Let me get this straight up front. I hate everything about smoking. Everything. It has absolutely no redeemable quality. At all. If someone made me choose between smoking one cigarette and taking a bath in cat vomit and skunk juice, I would choose the latter. Do I need to clarify that further?

Let me also get this straight: I never want my children to smoke - anyone else in the world for that matter. A smoke-free world would suit me beautifully. And if my kids ever pick up smoking, they probably won't be allowed in my house. Kapisch?

Knowing my stance on that, let me light up the FDA's newest use of taxpayer money. By October 2012, if not squelched by tobacco lawyers and lobbyists, tobacco companies will be forced to print graphic labels like the one shown above which take up a majority of their printed space. At least 90% of me wants to applaud the decision by our government to attempt to undo much of the damage they have done by subsidizing tobacco farmers to make sure there are hoards of tobacco farmers to provide tobacco companies with affordable crops. By 2015, these subsidies will be cut out, thanks to George W Bush. Now you can tell people he did at least one thing right. 

Will it change anything? Who knows? My kids will get the same anti-smoking education no matter what smoking labels say. But anyone who smokes through a hole in his neck caused by a little thing called smoking probably won't be deterred from his addiction by seeing his spitting image on a cigarette package. Will it stop a few people from starting or help a few people quit? Maybe. It's not like we're not an educated society on the health risks of smoking. The Wall Street Journal reported that the FDA projects a decrease of only 213,000 smokers in the first year of the gnarly looking labels. That's less than half a percent of all smokers in the U.S. 

And we all know how accurate government projections are anyway. For instance, government projected in 1967 spending of $12 billion on medicare through 1990. Drumroll for the actual numbers... $98 billion! More than 800 percent offtrack. And other sources list the cost at $109 billion, which is dang near $100,000,000,000.00 off. I just thought you should see the zeroes.
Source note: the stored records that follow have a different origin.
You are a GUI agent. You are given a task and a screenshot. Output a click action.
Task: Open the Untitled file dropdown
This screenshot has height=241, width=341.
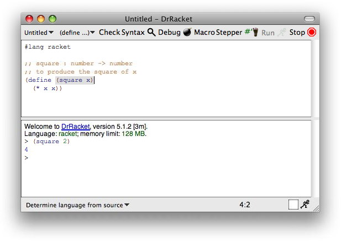pyautogui.click(x=39, y=33)
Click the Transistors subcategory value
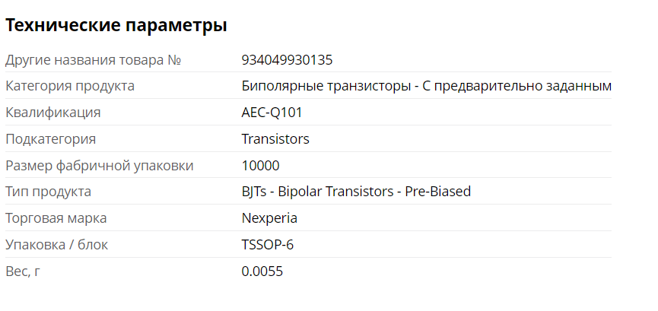658x311 pixels. 275,139
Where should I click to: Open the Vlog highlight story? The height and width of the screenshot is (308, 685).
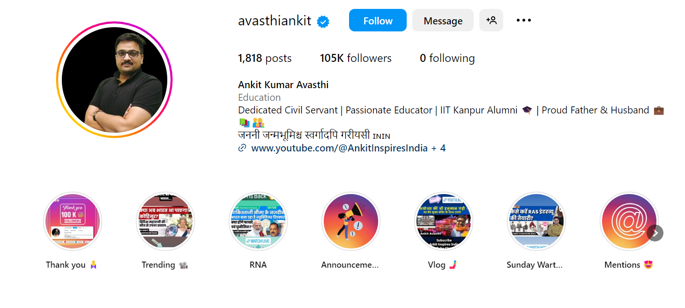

If I had just one check written out to me for a millionth part of that, I could pay off my home and live like an oil tycoon on my comparably meager paychecks. 

But hey, maybe it will mean that more smokers quit than projected. Yeah right. Anyone know smokers? I know a smoker who has tried and been addicted to just about every major hard drug out there. He has quit all the major hard drugs. Smoking? Not so much. He wants to real bad though. Just ask him while he's lighting up.

So as much as I want to say “Thank you” to the FDA, I think I have to pass. Smokers will probably just be smokers anyway. I don't know where the funding is coming for this little label project, but I guarantee taxpayers will fund at least the government's court costs when tobacco companies sue their federal behinds off.
And besides, there's a small part of me that thinks it's just one more step toward Satan's plan. Government, more often than not anymore, has decided to step in and play watchdog on our morals. Sounds a little like our big bro Beelzebub. He wanted us all to be forced into doing what's right. Of course, you can't force anyone to do what's right. And it's my opinion making a smoker a nonsmoker only happens when said smoker decides it is the one thing most important to him or her. Government can never be a substitute for self control, no matter how much taxpayer money they throw at our problems.

Optimistically speaking, though, maybe the nasty labels will help my own children understand what I mean when I say I'd rather they swam through cat vomit than pick up a cigarette. Take it from me: Getting the government involved in just about anything is a bad idea, even when it seems good on the surface. Personally I think if every parent taught their children through example and strong admonition about smoking, no one would be able to sell cigarettes anyway. The responsibility for teaching people not to smoke remains in society's most basic unit: the family. Until families take responsibility for spreading the news well, no teenager will be dissuaded from a pack of cigarettes, no matter how grisly the images it shows.

How do you see the new labels? I welcome opinions from smokers and nonsmokers alike.